Drilling activity is set for two consecutive years of growth but will lag pre-pandemic levels
A healthy recovery is poised to propel offshore drilling activity beyond pre-pandemic levels during the next two years.
After a challenging 2020, oil and gas demand recovery – supported by vaccination efforts and OPEC+ supply cuts – is proving good for drilling activity. Rystad Energy expects around 54,000 wells to be drilled worldwide in 2021, a 12% increase from 2020 levels. In 2022 drilling is set to increase even more, by another 19% year-on-year to about 64,500 wells, though activity will still fall short of the 73,000 wells drilled in 2019.
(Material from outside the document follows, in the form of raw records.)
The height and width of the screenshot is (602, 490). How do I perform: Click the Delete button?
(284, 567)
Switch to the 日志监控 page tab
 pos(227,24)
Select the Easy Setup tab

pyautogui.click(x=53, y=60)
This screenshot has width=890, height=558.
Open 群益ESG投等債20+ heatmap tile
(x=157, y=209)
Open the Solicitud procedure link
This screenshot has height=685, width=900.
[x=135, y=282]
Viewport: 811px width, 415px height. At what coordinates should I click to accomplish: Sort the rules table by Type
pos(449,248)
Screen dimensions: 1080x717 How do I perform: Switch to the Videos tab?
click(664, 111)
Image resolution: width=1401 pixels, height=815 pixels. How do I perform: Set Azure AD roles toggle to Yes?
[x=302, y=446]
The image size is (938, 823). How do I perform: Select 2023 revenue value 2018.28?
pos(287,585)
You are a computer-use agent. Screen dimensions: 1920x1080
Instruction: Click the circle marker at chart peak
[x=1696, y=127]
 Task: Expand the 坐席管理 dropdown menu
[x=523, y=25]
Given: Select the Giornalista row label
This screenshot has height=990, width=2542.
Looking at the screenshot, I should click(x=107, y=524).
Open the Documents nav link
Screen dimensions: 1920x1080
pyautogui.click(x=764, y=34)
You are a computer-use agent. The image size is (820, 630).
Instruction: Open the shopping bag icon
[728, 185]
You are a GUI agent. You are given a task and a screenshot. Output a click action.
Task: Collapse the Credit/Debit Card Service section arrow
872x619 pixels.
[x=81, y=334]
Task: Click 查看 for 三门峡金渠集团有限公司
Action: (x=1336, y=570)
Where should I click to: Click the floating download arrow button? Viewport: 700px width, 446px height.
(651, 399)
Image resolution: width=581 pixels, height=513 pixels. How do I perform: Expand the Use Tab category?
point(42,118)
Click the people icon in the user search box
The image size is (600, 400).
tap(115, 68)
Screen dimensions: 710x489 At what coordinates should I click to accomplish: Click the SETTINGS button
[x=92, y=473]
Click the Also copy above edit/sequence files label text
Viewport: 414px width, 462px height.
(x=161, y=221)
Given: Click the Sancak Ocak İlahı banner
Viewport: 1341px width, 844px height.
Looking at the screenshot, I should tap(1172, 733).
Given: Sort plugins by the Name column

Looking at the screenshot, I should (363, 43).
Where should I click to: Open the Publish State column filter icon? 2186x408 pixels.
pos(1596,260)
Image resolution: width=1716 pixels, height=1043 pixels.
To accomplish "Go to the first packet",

Onshore drilling activity is expected to increase by 12% from the 46,000 wells drilled in 2020 to about 51,700 wells in 2021, before climbing by another 19% in 2022 to reach around 61,700 wells. Despite the increased activity, it still looks like drilling needs some more time to recover to pre-pandemic levels, as the onshore well count was nearly 71,000 in 2019.
In the offshore segment, drilling activity is expected to increase year-on-year by about 10% in both 2021 and 2022. This will bring the number of offshore wells drilled to nearly 2,500 this year, from less than 2,300 in 2020, and we forecast that the corresponding number for 2022 will surpass 2,700.
Such a healthy recovery is in fact poised to propel offshore drilling activity beyond pre-pandemic levels during the next two years, as the number of offshore wells drilled globally in 2019 was just shy of 2,500. This means the recovery of offshore drilling will already happen in 2021, with 2022 being a year of further growth.
“In contrast to previous years, when the North American shale sector led production growth, we expect the onshore and offshore shelf in the Middle East and the deepwater market in South America to be the main drivers of growth going forward. To recover production levels, operators will have to launch new drilling plans in tandem with maintenance and enhancement programs for existing wells, opening significant opportunities for well service suppliers in the years ahead,” said Daniel Holmedal, energy research analyst at Rystad Energy.
The onshore segment remains more sensitive, particularly within the North American shale sector, where continued capital discipline among operators is pushing most activity out to 2022 and beyond. Shale-focused operators have already guided relatively flat drilling and completion budgets for 2021. Well services spending in the region is expected to grow from $50 billion in 2020 to $54 billion in 2021, with the stimulation segment seeing higher growth compared to other well services segments.
This is driven by a high number of drilled but uncompleted wells, supporting stimulation spending at the start of 2021. Should the oil price remain above $60 for the rest of the year, shale operators would be well-positioned to increase activity in the second half of 2021 and into 2022.
For offshore drilling activity, the deepwater markets in Europe and Africa are expected to remain relatively stagnant compared to other top regions in 2021. In Europe, this comes after a strong year of activity in 2020, driven by high project sanctioning activity from 2017 through 2019. Most of the deepwater growth comes from North and South America, where Brazil, Guyana and Mexico are the most prominent drivers of the upswing.
On the well intervention side, West Africa and the Middle East could provide a strong market in the coming years with a total of around 10,000 active offshore wells on oil fields, with an average well age of 16 and 21 years, respectively. In comparison, most other regions have an average well age of between 10 and 15 years.